C’est en visiteur du moulin de la Laurède en Ariège que Christophe Bernus, venu du village voisin du Bosc, nous informa au cours de cet été 2010 connaître une meule, taillée et presque terminée, directement dans un bloc de quartz charrié par l’eau des crues, dans le cours de l’Arget, à une altitude d’environ 740 mètres, quand ce n’est encore qu’un torrent de montagne difficilement accessible entre des pentes abruptes.
Pendant les journées du patrimoine de septembre 2010, Christophe nous permit de faire connaissance avec sa superbe découverte. Le Bosc est actuellement un village de 2900 ha, cent quarante-deux habitants permanents, et cent deux résidences secondaires, le tout réparti dans les quatorze hameaux à flanc de montagne, entre 700 m en fond de vallée et plus de 1600 m sur les estives. Mais en 1884, le village avait mille quatre vingt-dix-sept habitants, et près de deux mille au milieu du XIXème siècle avant que certains hameaux ne quittent Le Bosc pour créer en 1833 le village de Burret. En 1770-72, dates de levée de la carte de Cassini, Le Bosc comptait parmi ses moulins, celui de Breigne sur le ruisseau de Freychinet, mais aussi cinq sur l’Arget, tout en vasques et en ressauts, qui se jette dans l’Ariège à Foix.

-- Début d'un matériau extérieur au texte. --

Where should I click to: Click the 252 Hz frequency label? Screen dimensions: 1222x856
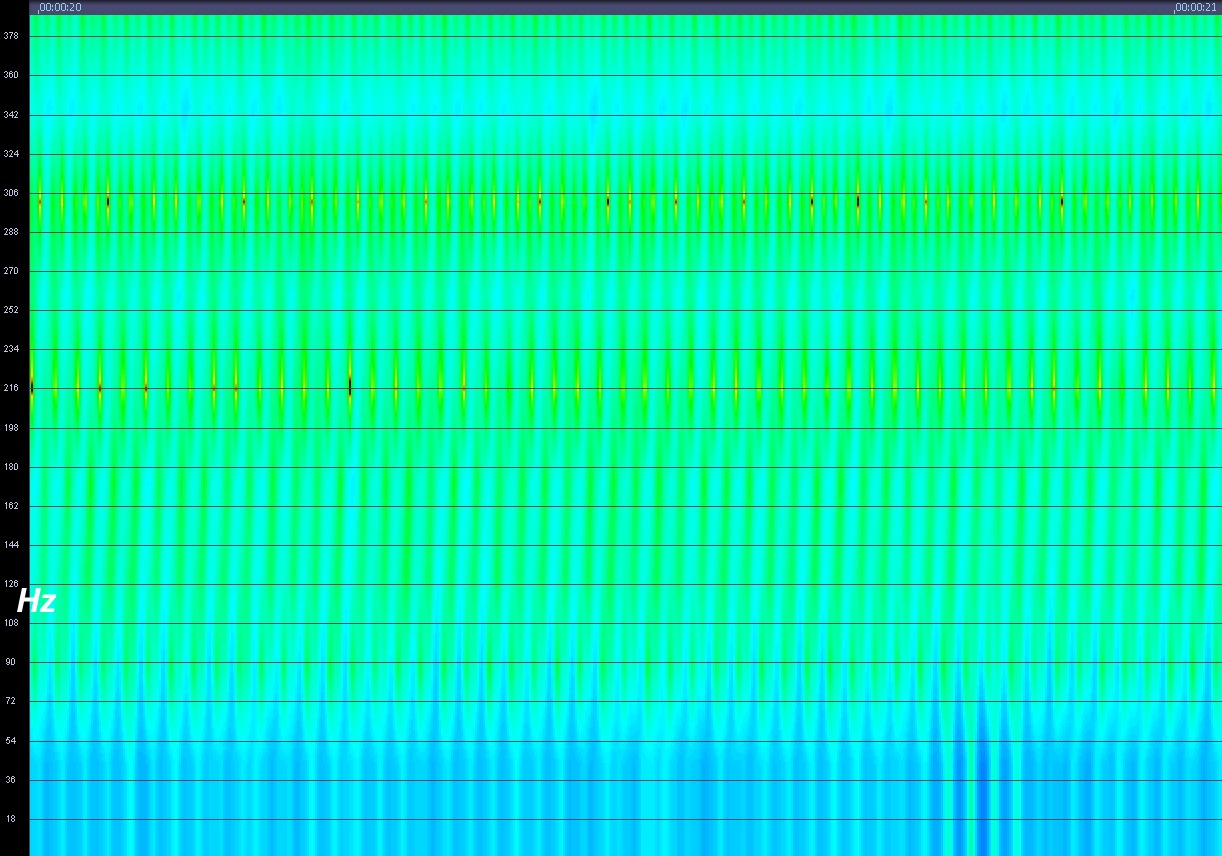12,310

C’est au beau milieu d’une nature verdoyante et dense, au ras de chablis tombés avec la neige lourde de début mai, que Christophe nous montra la meule « presque terminée » posée au milieu de l’Arget, et caressée par les vaguelettes du ruisseau. Quelle surprise !
quelle merveille ! Chacun s’en est approché ; la belle fut nettoyée de sa mousse pour être admirée à la fois pour sa grande taille (1,50 mètre de diamètre), son épaisseur, et son trou central parfaitement rond, avec de petits trous d’encoche que le tailleur de meule avait faits pour la détacher du restant du bloc. Chacun y est allé de son hypothèse de transport envisagé vers le moulin qui devait l’accueillir : moulin de Monner à 500 mètres en contrebas ou moulin du Four à 400 mètres plus haut, en radeau ou plus vraisemblablement en la faisant rouler, tirée par des bourriquots ?

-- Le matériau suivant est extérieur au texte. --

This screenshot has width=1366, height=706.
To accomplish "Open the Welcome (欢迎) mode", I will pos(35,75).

Nous ne saurons sans doute jamais pourquoi la meule n’a pas été terminée. Nous avons interrogé les plus anciens de la contrée mais déjà, du temps de leur jeunesse, ces moulins étaient abandonnés. Maintenant ils sont en ruine, disposant toutefois encore de leurs jeux de meules avec l’anille et le fer de meule fiché dedans. L’histoire et sa composante d’exode rural sont passées par là. Il ne reste que ces rares témoins d’une sorte de civilisation disparue.